17th Nov. 2016. Catching-up plus others.

It must be the case that dreams are significant, they are like a video of the mind at play. Usually dreams desert my memory soon after waking but one recently lingers. I was visiting my late sister (died 2008) when she was still living in the cottage in south-west Norfolk (see Family History pdfs). I gradually became aware that things around were changing, particularly large-scale road-works. This was very troubling but my sister thought it was all necessary. It seemed that I was being overtaken by events. I have a life-long history of recurring ‘bad dreams’. From an impersonal point of view what is remarkable about dreams is that, although they take events that have happened, the mind weaves a story-line that is fiction, as though the mind can function independently. Although I cannot accept any belief-structure which propounds eternal life in human form I keep an open mind about ‘the mind’.

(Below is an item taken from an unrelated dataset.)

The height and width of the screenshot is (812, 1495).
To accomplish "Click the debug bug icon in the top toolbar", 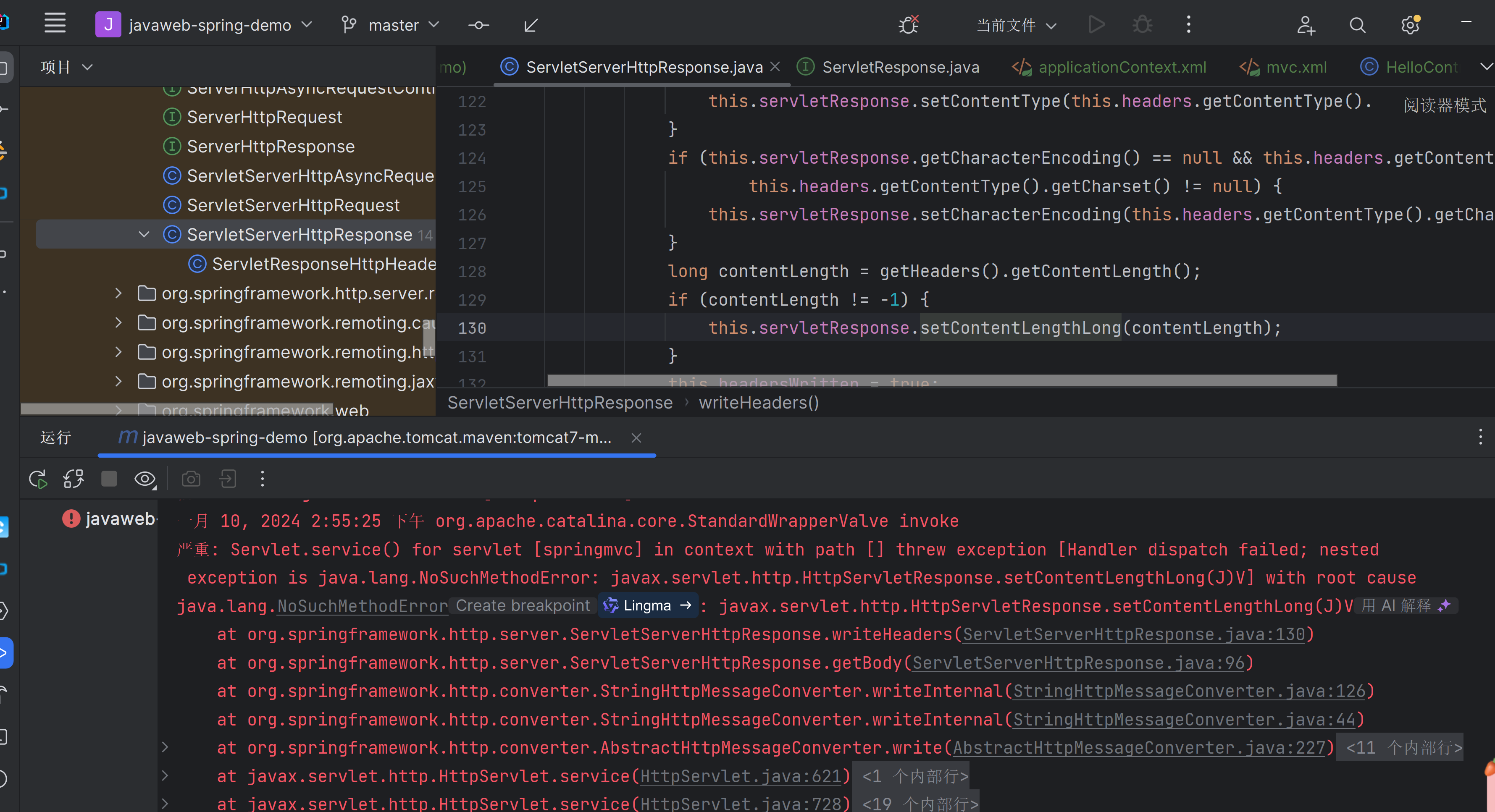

Really is fine time of year to see birds around the Humber Estuary. Geese, probably now resident for the winter, set off noisily bit after dawn, tend to set off inland south or south-east, climbing rapidly to cross the scarp slope, seemingly even the ones that have roosted on, or near, the north bank. Have seen first flocks of migrants, either fieldfare or redwing, or both. Huge flocks of lapwing, probably boosted by Scottish migrants – flock in winter but breed in single pairs and don’t flock in summer. Occasionally see huge flocks of swerling starlings but not currently roosting in nearby reed-bed.